与标准 Trie 的每个节点维护 26 个子节点指针不同,TST 每个节点只有 3 个指针,在空间利用率上具有明显优势。TST 特别适合存储字符串集合,广泛应用于拼写检查(Spell Checking)、自动补全(Autocomplete)和最近邻搜索(Near-Neighbor Search)等场景。

下面是一棵包含 "cat", "car", "care", "dog" 四个单词的三叉搜索树:

            (root)
              c
            / | \
           a  T  d
          /|  |   \
         r T  t    o
         |   [E]    \
         e    T      g
        [E]   T     [E]
               T

更精确的结构表示:

                c
              / | \
             a     d
           / |      \
          r  t[E]    o
         / \         |
        T   e        g[E]
            [E]

其中各节点的含义如下:

  • 根节点存储字符 'c',其左子树中字符小于 'c',右子树中字符大于 'c'(如 'd'),中间子节点沿 'a' 继续匹配
  • t[E] 表示字符 't' 是单词 "cat" 的结尾
  • e[E] 表示字符 'e' 是单词 "care" 的结尾
  • g[E] 表示字符 'g' 是单词 "dog" 的结尾

可以看到 "cat""car" 共享前缀 "ca""car""care" 共享前缀 "car"——与 Trie 类似,TST 同样利用公共前缀节省空间,但每个节点的指针数从 26 减少到了 3。


节点定义

三叉搜索树的节点需要存储一个字符、一个标记是否为单词结尾的布尔值,以及三个子节点指针(左、中、右)。

C++ 节点定义

struct TSTNode {
    char data;              // character stored in this node
    bool isEndOfWord;       // true if this node ends a word
    TSTNode* left;          // child for characters less than data
    TSTNode* middle;        // child for the next character (equal)
    TSTNode* right;         // child for characters greater than data

    TSTNode(char ch) : data(ch), isEndOfWord(false),
                       left(nullptr), middle(nullptr), right(nullptr) {}
};

C++ 使用 struct 配合构造函数初始化,data 存储当前字符,三个指针 leftmiddleright 分别指向小于、等于、大于当前字符的子树。

C 节点定义

#include <stdbool.h>

typedef struct TSTNode {
    char data;                  // character stored in this node
    bool isEndOfWord;           // true if this node ends a word
    struct TSTNode* left;       // child for characters less than data
    struct TSTNode* middle;     // child for the next character (equal)
    struct TSTNode* right;      // child for characters greater than data
} TSTNode;

// Create and initialize a new TST node with given character
TSTNode* createNode(char ch) {
    TSTNode* node = (TSTNode*)malloc(sizeof(TSTNode));
    node->data = ch;
    node->isEndOfWord = false;
    node->left = NULL;
    node->middle = NULL;
    node->right = NULL;
    return node;
}

C 语言使用 typedef 定义结构体,并通过 malloc 动态分配内存。
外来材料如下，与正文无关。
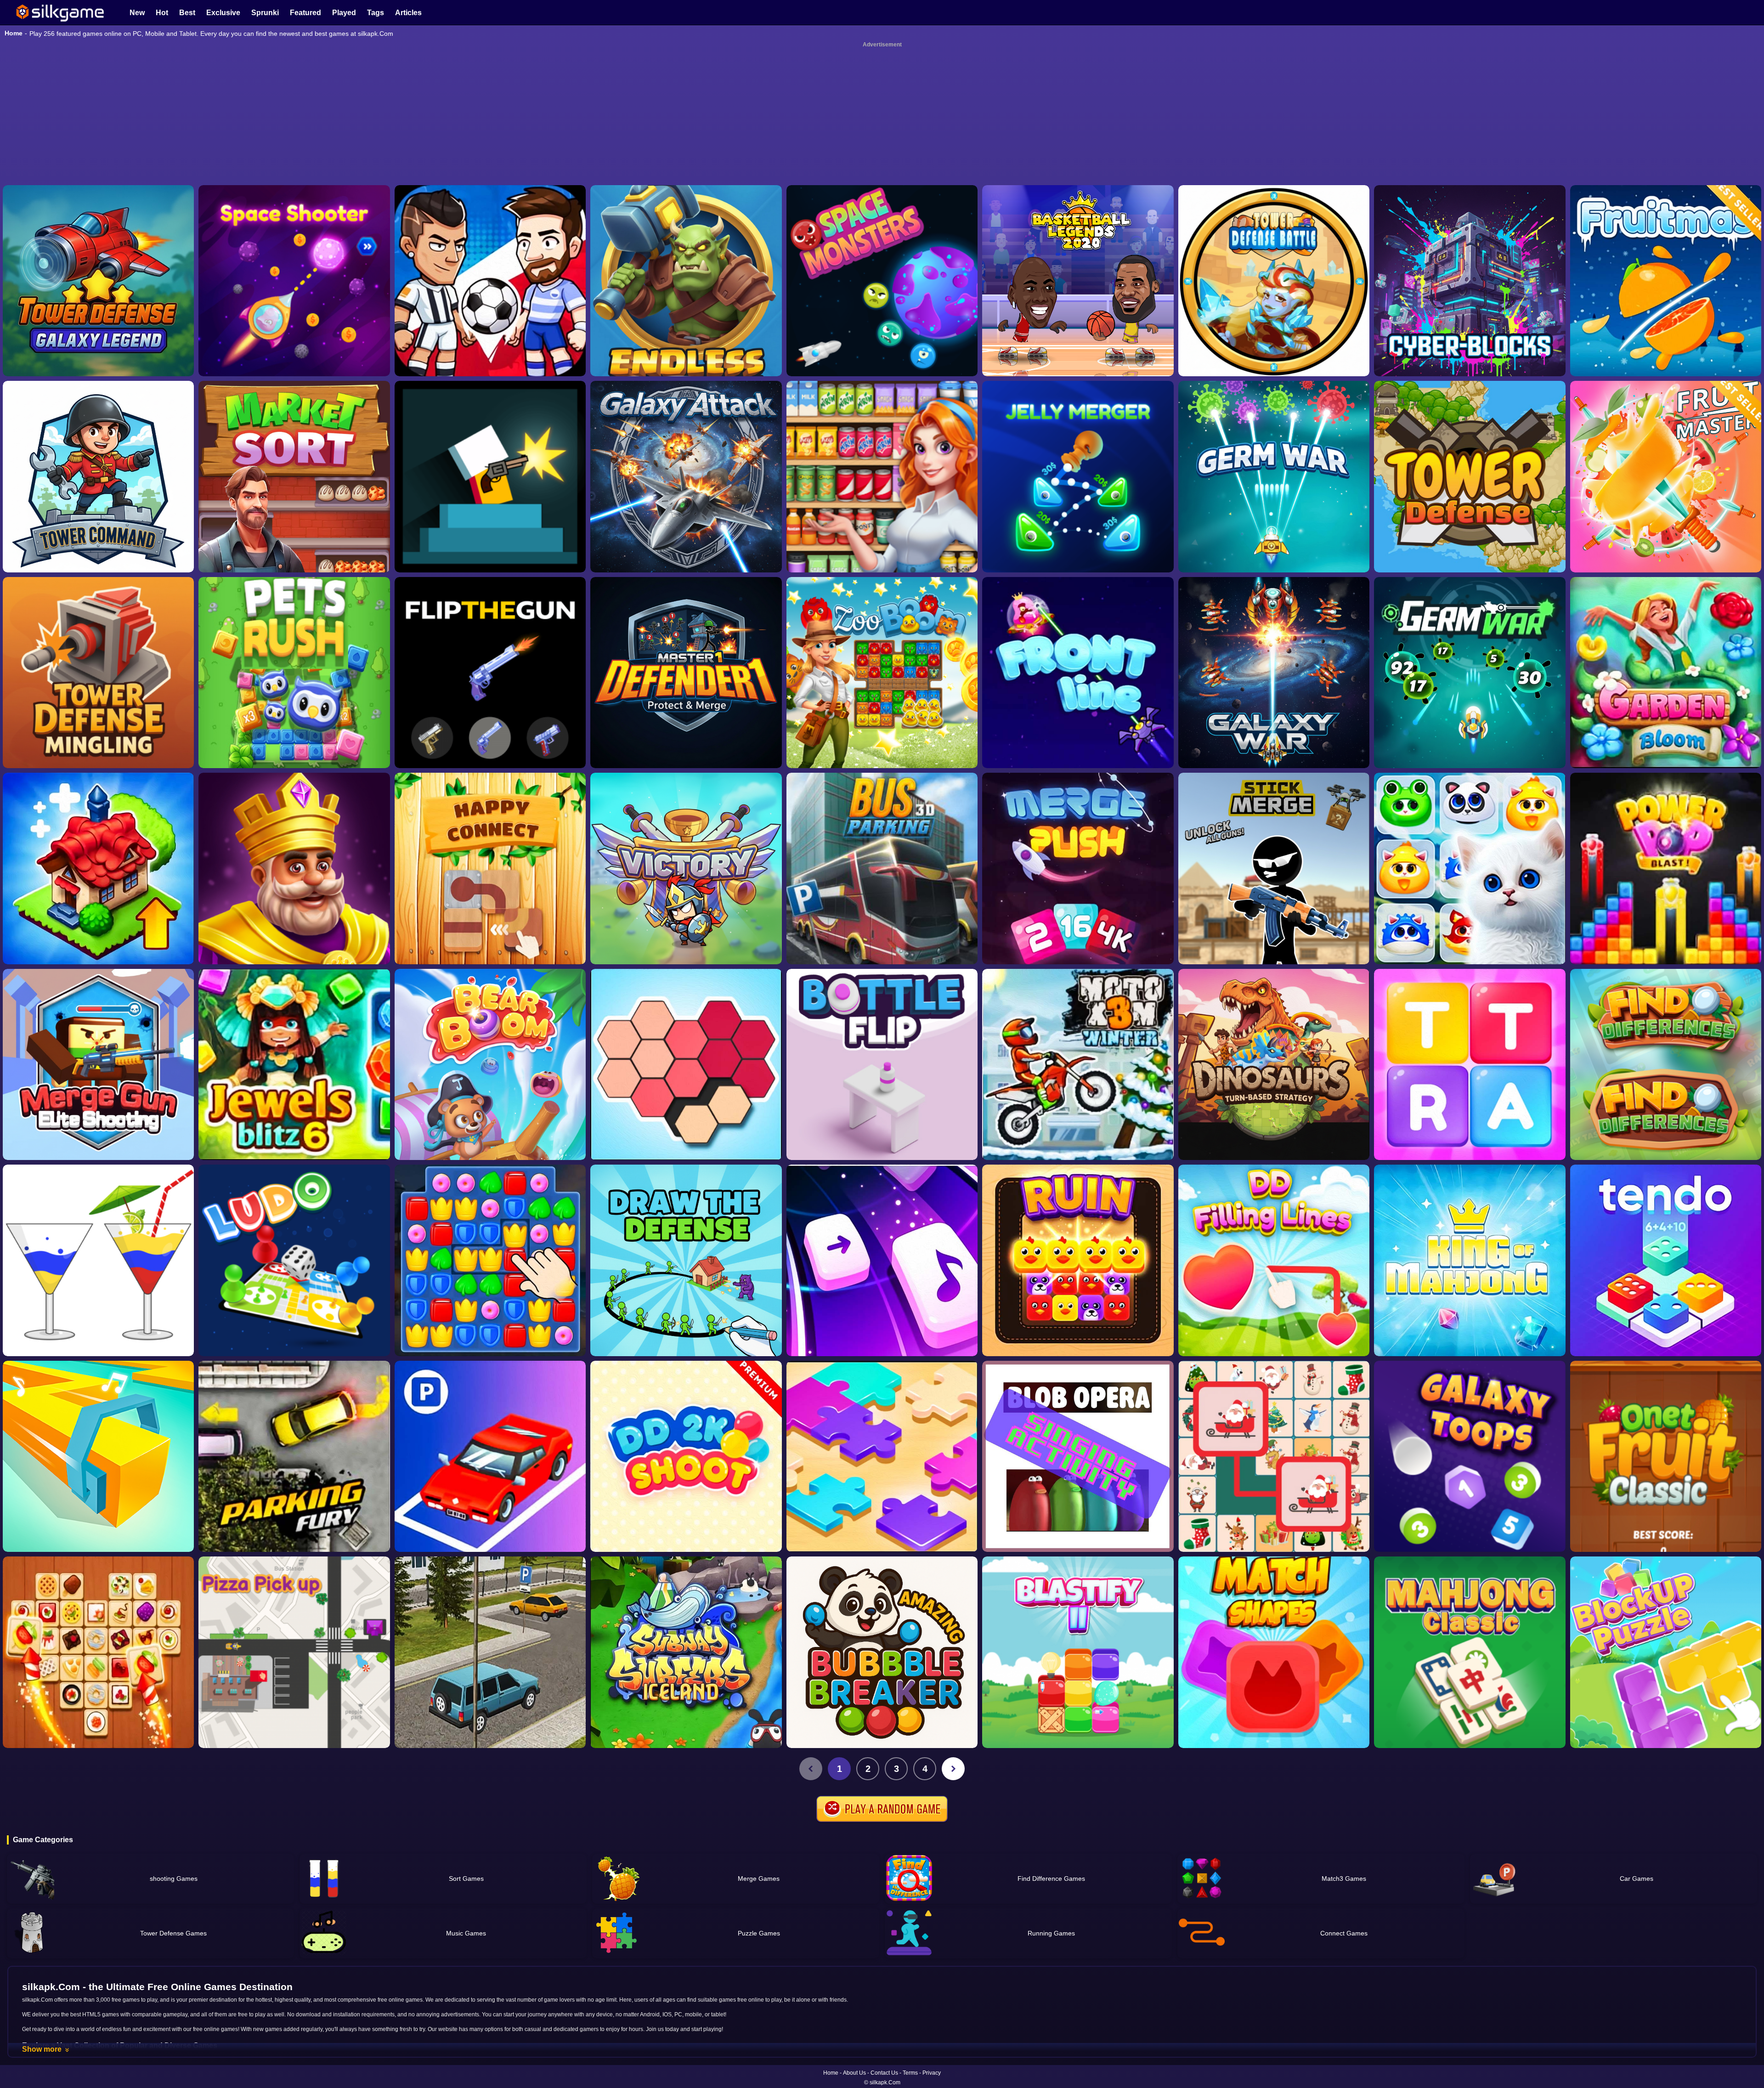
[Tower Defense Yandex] (1469, 333)
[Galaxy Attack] (685, 333)
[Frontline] (1077, 529)
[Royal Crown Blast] (294, 724)
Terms (910, 2073)
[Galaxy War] (1273, 529)
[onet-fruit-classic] (1665, 1313)
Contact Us (884, 2073)
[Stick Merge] (1273, 724)
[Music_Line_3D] (98, 1313)
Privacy (931, 2073)
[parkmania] (490, 1313)
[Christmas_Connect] (1273, 1313)
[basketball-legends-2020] (1077, 137)
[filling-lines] (1273, 1116)
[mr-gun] (490, 333)
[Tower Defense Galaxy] (98, 137)
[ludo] (294, 1116)
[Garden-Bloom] (1665, 529)
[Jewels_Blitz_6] (294, 921)
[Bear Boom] (490, 921)
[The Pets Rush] (294, 529)
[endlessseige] (685, 137)
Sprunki (265, 13)
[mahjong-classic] (1469, 1508)
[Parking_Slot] (490, 1508)
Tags (375, 13)
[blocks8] (1665, 1508)
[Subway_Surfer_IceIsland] (685, 1508)
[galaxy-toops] (1469, 1313)
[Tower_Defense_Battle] (1273, 137)
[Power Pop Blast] (1665, 724)
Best (187, 13)
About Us (854, 2073)
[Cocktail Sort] (98, 1116)
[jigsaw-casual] (882, 1313)
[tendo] (1665, 1116)
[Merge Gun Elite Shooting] (98, 921)
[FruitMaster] (1665, 333)
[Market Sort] (294, 333)
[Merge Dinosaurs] (1273, 921)
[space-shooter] (294, 137)
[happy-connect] (490, 724)
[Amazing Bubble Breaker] (882, 1508)
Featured (305, 13)
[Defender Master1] (685, 529)
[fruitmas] (1665, 137)
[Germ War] (1469, 529)
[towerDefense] (98, 333)
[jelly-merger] (1077, 333)
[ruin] (1077, 1116)
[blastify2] (1077, 1508)
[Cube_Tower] (1469, 137)
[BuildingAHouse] (490, 1116)
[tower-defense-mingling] (98, 529)
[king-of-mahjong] (1469, 1116)
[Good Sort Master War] (882, 333)
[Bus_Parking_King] (882, 724)
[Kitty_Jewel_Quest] (1469, 724)
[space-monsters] (882, 137)
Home (14, 33)
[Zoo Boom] (882, 529)
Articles (408, 13)
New (137, 13)
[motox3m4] (1077, 921)
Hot (162, 13)
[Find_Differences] (1665, 921)
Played (344, 13)
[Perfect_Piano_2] (882, 1116)
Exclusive (223, 13)
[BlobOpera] (1077, 1313)
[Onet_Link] (98, 1508)
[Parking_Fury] (294, 1313)
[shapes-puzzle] (685, 921)
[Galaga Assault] (1273, 333)
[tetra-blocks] (1469, 921)
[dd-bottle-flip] (882, 921)
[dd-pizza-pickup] (294, 1508)
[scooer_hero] (490, 137)
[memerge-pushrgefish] (1077, 724)
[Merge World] (98, 724)
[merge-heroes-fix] (685, 724)
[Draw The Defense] (685, 1116)
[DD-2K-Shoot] (685, 1313)
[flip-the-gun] (490, 529)
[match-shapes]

createNode 函数负责初始化所有字段。

Python 节点定义

class TSTNode:
    def __init__(self, ch):
        self.data = ch              # character stored in this node
        self.is_end_of_word = False  # true if this node ends a word
        self.left = None            # child for characters less than data
        self.middle = None          # child for the next character (equal)
        self.right = None           # child for characters greater than data

Python 版本使用类定义,代码简洁直观。三个子节点指针默认为 None,在需要时才创建子节点。

Go 节点定义

type TSTNode struct {
    data   byte        // character stored in this node
    isEnd  bool        // true if this node ends a word
    left   *TSTNode    // child for characters less than data
    middle *TSTNode    // child for the next character (equal)
    right  *TSTNode    // child for characters greater than data
}

Go 使用结构体定义节点,databyte 类型存储单个字符,isEnd 标记是否为单词结尾,三个指针分别指向小于、等于、大于当前字符的子树。


插入操作

插入(Insert)操作的核心思路是:从根节点出发,将当前字符与节点中的字符进行比较:

  1. 当前字符小于节点字符 — 走左子节点
  2. 当前字符大于节点字符 — 走右子节点
  3. 当前字符等于节点字符 — 走中间子节点,处理下一个字符

如果需要走的子节点不存在,则创建新节点。当处理完所有字符后,将最后一个节点标记为单词结尾。

例如,依次插入 "cat", "car", "care", "dog", "do", "bat"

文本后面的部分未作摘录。